I recently found myself scratching my head over how to do a pretty common GIS procedure using the sf package: join one set of multipolygon data to another based on the highest amount of spatial intersection.

A quick Stackoverflow search turned up a postgis solution, but reverse engineering it with sf took me quite a bit of time.

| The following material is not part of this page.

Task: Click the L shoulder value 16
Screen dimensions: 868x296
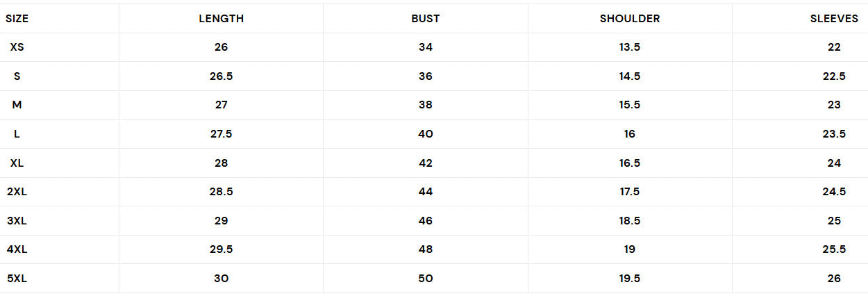Action: 629,134
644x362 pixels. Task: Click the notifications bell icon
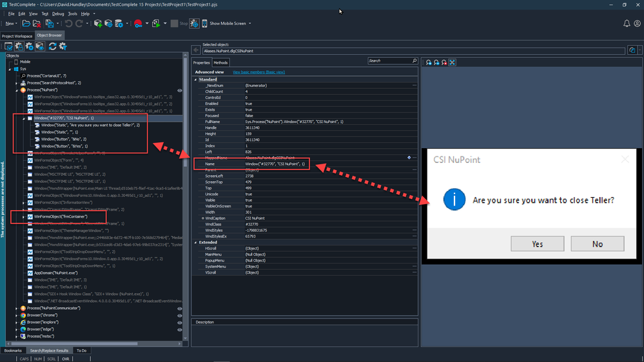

That made me wish that the sf documentation had an example showing how to apply a sequence of steps that combine verbs from sf and other tidyverse packages like dplyr, tidyr, and purrr.

After my project I threw together a reprex to illustrate the approach that I settled on - my hope is that it sparks a discussion that then informs a new section of the geometry manipulation article (or perhaps a separate article entirely).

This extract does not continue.